-- Data records follows --

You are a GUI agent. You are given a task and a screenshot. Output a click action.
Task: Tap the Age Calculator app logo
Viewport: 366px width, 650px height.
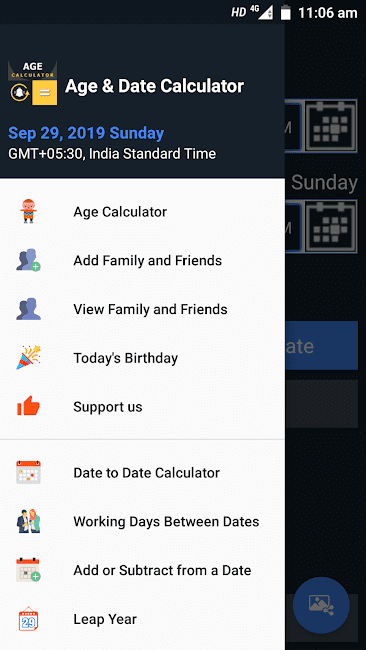point(32,83)

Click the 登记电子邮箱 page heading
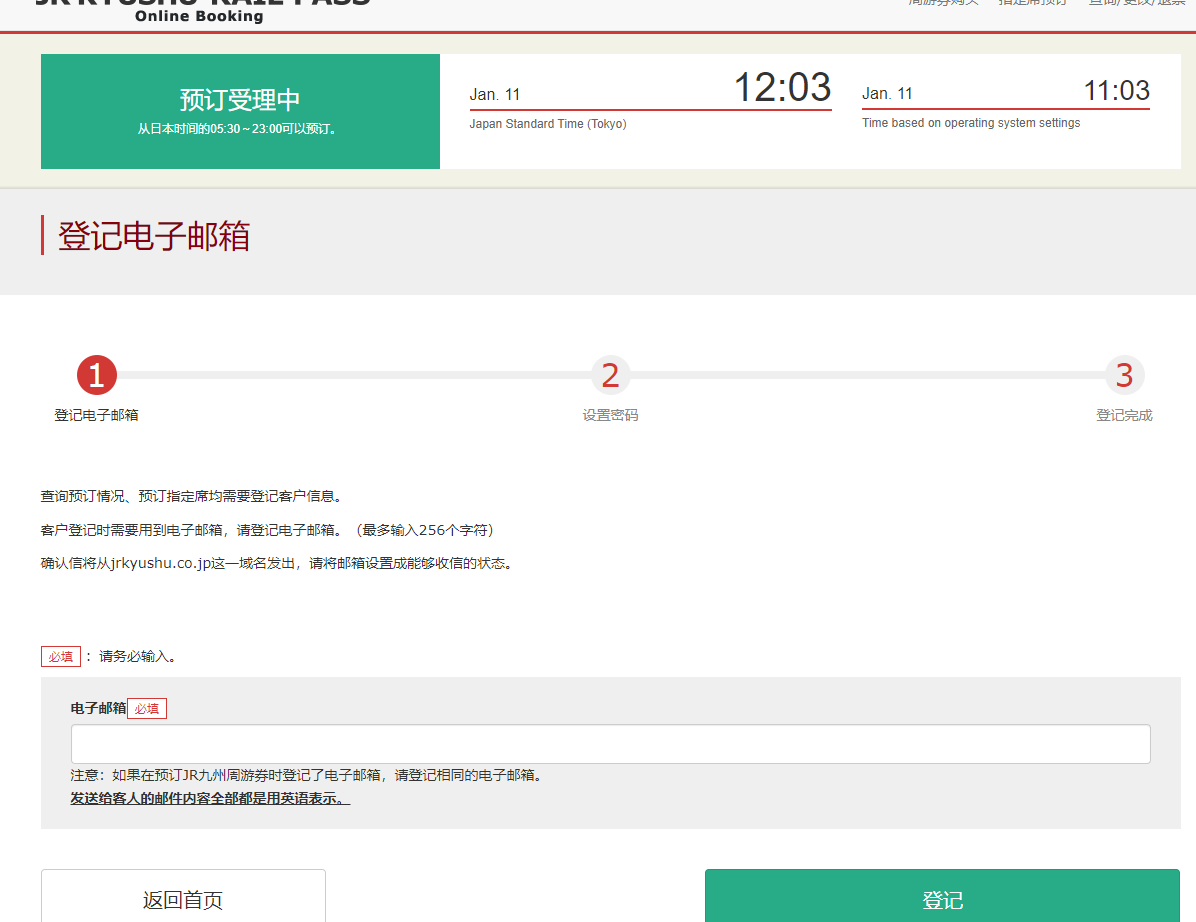(x=154, y=236)
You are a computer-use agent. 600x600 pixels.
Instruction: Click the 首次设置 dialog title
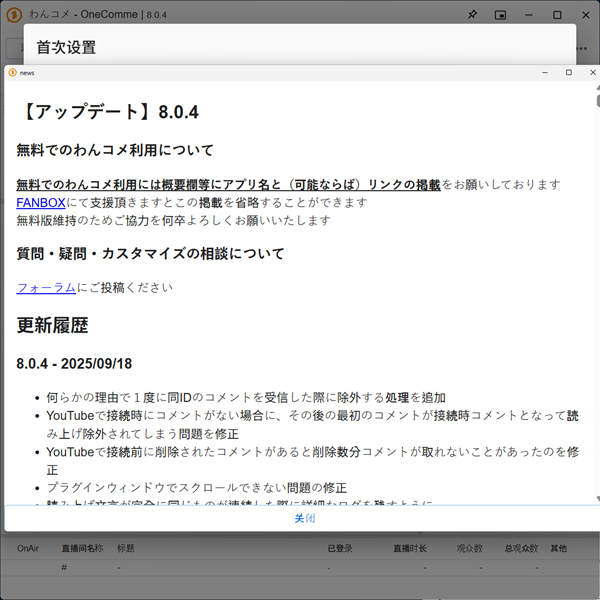[66, 47]
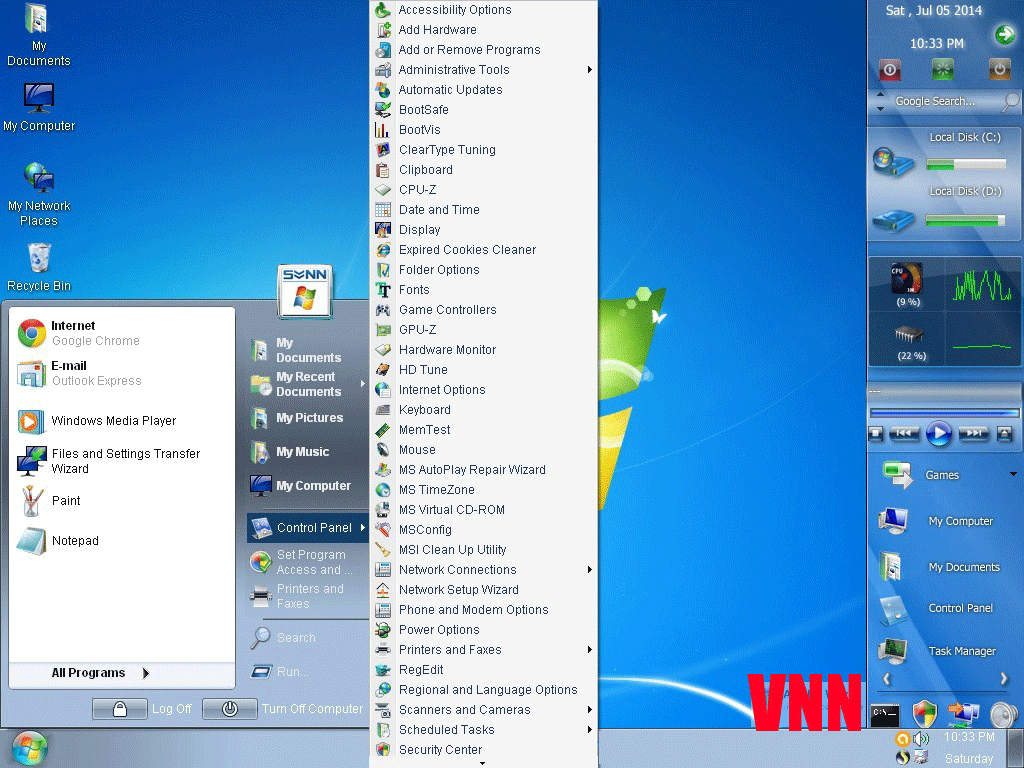Click the Google Search field in the sidebar
This screenshot has height=768, width=1024.
(932, 100)
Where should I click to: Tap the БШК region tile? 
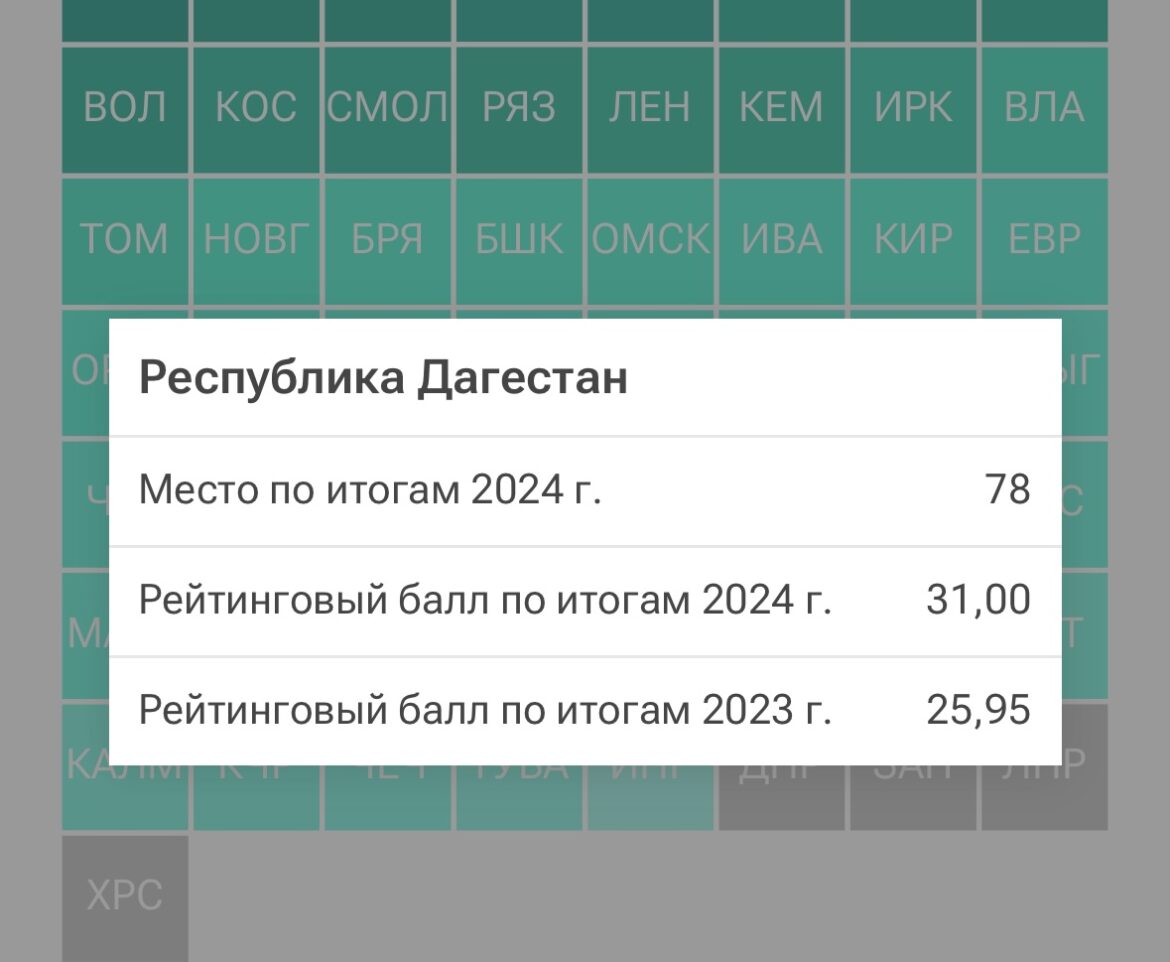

-- Data records concluded --

Work to be completed — Pick out every line above that holds the word "agent" and copy it.

Written answer —
You are a GUI agent. You are given a task and a screenshot. Output a click action.
You are a computer-use agent. 600x600 pixels.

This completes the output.